C'est un bambin de six ans qui un jour m'a dit « et tu crois qu'il te ramènera une étoile à son retour ? », ce bambin c'était Tim ! Et après ça j'avais décidé de ne plus le quitter et il était devenu mon meilleur ami.

Il me manque maintenant, Tim est quelqu'un à l'écoute des autres avec toujours le bon conseil et la bonne attitude et en ce moment j'avais besoin de lui.

Depuis notre dernière conversation sur Facebook qui était plutôt courte, je n'étais pas retournée leur parler. Je fais une bien piètre amie !

Plongée dans mes pensées, je ne sais pas combien de temps je reste là, mais je suis surprise lorsque Alexïe me rejoint. Il s'allonge à coté de moi et ne dit rien, je n'ose pas parler de peur d'aggraver la situation.

Au bout de quelques minutes, il prend une grande inspiration et commence.

- Elle avait tout juste deux ans de plus que toi, j'en avais 25 et j'étais dans l'armée en Russie.

Elle avait fini le lycée et voulait être journaliste. Un jour, pour un devoir à la fac, elle a cherché a rentré en contact avec certains membres de la mafia russe. Elle voulait faire une interview vérité.

Elle était vraiment débrouillarde mais aussi inconsciente.
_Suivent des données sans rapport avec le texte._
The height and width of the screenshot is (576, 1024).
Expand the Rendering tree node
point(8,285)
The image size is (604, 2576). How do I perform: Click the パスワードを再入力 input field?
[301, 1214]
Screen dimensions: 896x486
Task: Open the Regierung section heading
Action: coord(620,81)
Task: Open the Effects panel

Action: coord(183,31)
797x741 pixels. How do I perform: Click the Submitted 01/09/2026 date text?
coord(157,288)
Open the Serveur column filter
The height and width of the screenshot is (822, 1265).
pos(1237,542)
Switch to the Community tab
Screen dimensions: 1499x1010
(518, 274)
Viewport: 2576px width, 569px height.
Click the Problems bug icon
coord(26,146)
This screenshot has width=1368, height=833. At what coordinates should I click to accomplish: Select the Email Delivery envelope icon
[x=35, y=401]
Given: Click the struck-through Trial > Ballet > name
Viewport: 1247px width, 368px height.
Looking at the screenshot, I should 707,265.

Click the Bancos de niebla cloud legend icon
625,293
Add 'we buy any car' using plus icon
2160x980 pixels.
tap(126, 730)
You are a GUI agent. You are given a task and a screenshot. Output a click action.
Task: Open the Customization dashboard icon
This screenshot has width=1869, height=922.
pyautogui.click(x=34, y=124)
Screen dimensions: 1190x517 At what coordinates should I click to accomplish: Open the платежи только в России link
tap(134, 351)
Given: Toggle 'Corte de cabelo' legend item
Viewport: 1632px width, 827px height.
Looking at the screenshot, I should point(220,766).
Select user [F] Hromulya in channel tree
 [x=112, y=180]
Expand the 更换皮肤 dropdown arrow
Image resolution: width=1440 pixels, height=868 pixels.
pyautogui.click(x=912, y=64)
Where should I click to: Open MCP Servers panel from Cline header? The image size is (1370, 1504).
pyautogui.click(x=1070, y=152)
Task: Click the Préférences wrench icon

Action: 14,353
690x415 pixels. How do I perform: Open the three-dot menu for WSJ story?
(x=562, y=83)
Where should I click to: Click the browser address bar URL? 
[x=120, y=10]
Un homme est venu la trouver un soir où elle était dans une boite de nuit de Moscou avec des copines.

Il l'a séduit , elle était encore jeune, avec peu d'expérience et lui il lui a fait voir monts et merveilles.

Cet homme avait à l'époque comme moi vingt cinq ans, grand séduisant et riche, il a tout de suite gagné son cœur.

Cet homme, c'était Andrei Pablov, fils d'un des plus gros parrain de la mafia

russe.

Il s'est amusé avec elle pendant presque un an, il l'a fait voyager, il lui offrait des tas de choses, la traitait comme une reine, enfin je croyais.

Elle a même arrêté ses études pour lui.

Un matin de Septembre j'ai reçu un coup de fil d'un hôpital de Moscou, elle avait été retrouvée inconsciente dans la rue. Elle avait simplement sur elle ses vêtements et son portefeuille, c'est dedans qu'ils ont trouvé mon numéro. J'y suis allé avec Dimitri.

Lorsque nous somme arrivés, on nous a annoncé qu'elle refusait tout traitement et toute nourriture. Je ne l'avais pas vue depuis presque un an et j'ai eu du mal à la reconnaître, elle avait perdu beaucoup de poids et puis elle était enceinte de six mois.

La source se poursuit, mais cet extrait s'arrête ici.